Forum Topic: Prediction
Talk by Ivan Godard – 2013-11-12 at
IEEE CS Santa Clara Valley
NOTE: the slides require genuine Microsoft PowerPoint to view; open source PowerPoint clones are unable to show the animations, which are essential to the slide content. If you do not have access to PowerPoint then watch the video, which shows the slides as intended.
Slides: PowerPoint (.pptx)
Run-ahead transfer prediction in the Mill CPU architecture
Programs frequently execute only a handful of operations between transfers of control: branches, calls, and returns. Yet modern wide-issue VLIW and superscalar CPUs can issue similar handfuls of operations every cycle, so the hardware must be able to change to a new point of execution each cycle if performance is not to suffer from stalls. Changing the point of execution requires determining the new execution address, fetching instructions at that address from the memory hierarchy, decoding the instructions, and issuing them—steps that can take tens of cycles on modern out-of-order machines. Without hardware help, a machine could take 20 cycles to transfer, for just one cycle of actual work.

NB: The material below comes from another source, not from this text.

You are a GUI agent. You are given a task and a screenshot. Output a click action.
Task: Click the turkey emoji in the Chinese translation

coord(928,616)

The branch predictor hardware in conventional out-of-order processors does help a lot. It attempts to predict the taken vs. untaken state of conditional branches based on historical behavior of the same branch in earlier executions. Modern predictors achieve 95% accuracy, and large instruction-decode windows can hide top-level cache latency. Together these effects are sufficient for programs like benchmarks that are regular and small. However, on real-world problems today’s CPUs can spend a third or more of their cycles stalled for instructions.
The Mill uses a novel prediction mechanism to avoid these problems; it predicts transfers rather than branches. It can do so for all code, including code that has not yet ever been executed, running well ahead of execution so as to mask all cache latency and most memory latency. It needs no area- and power-hungry instruction window, using instead a very short decode pipeline and direct in-order issue and execution. It can use all present and future prediction algorithms, with the same accuracy as any other processor. On those occasions in which prediction is in error, the mispredict penalty is four cycles, a quarter that of superscalar designs. As a result, code stall is a rarity on a Mill, even on large programs with irregular control flow.

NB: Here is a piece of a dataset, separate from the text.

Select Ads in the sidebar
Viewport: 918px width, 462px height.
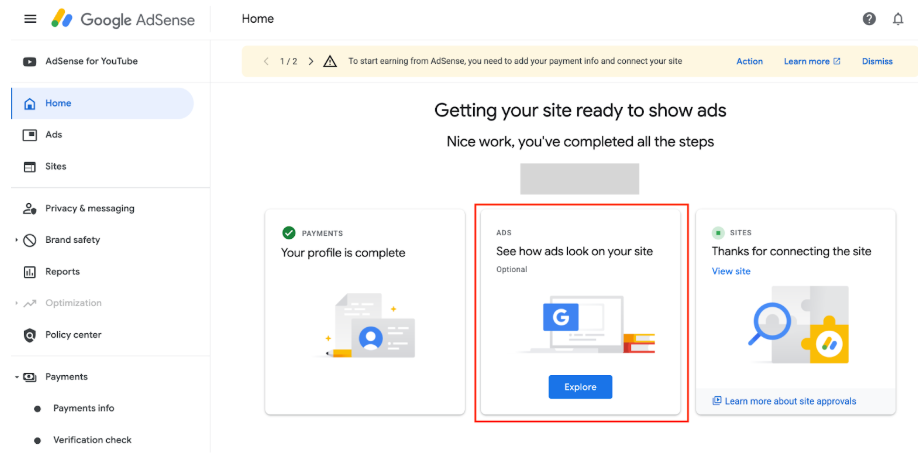point(54,135)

The talk describes the prediction mechanism of the Mill and compares it with the conventional approach.
Speaker bio
Ivan Godard has designed, implemented or led the teams for 11 compilers for a variety of languages and targets, an operating system, an object-oriented database, and four instruction set architectures. He participated in the revision of Algol68 and is mentioned in its Report, was on the Green team that won the Ada language competition, designed the Mary family of system implementation languages, and was founding editor of the Machine Oriented Languages Bulletin. He is a Member Emeritus of IFIPS Working Group 2.4 (Implementation languages) and was a member of the committee that produced the IEEE and ISO floating-point standard 754-2011.
Ivan is currently CTO at Mill Computing, a startup now emerging from stealth mode. Mill Computing has developed the Mill, a clean-sheet rethink of general-purpose CPU architectures. The Mill is the subject of this talk.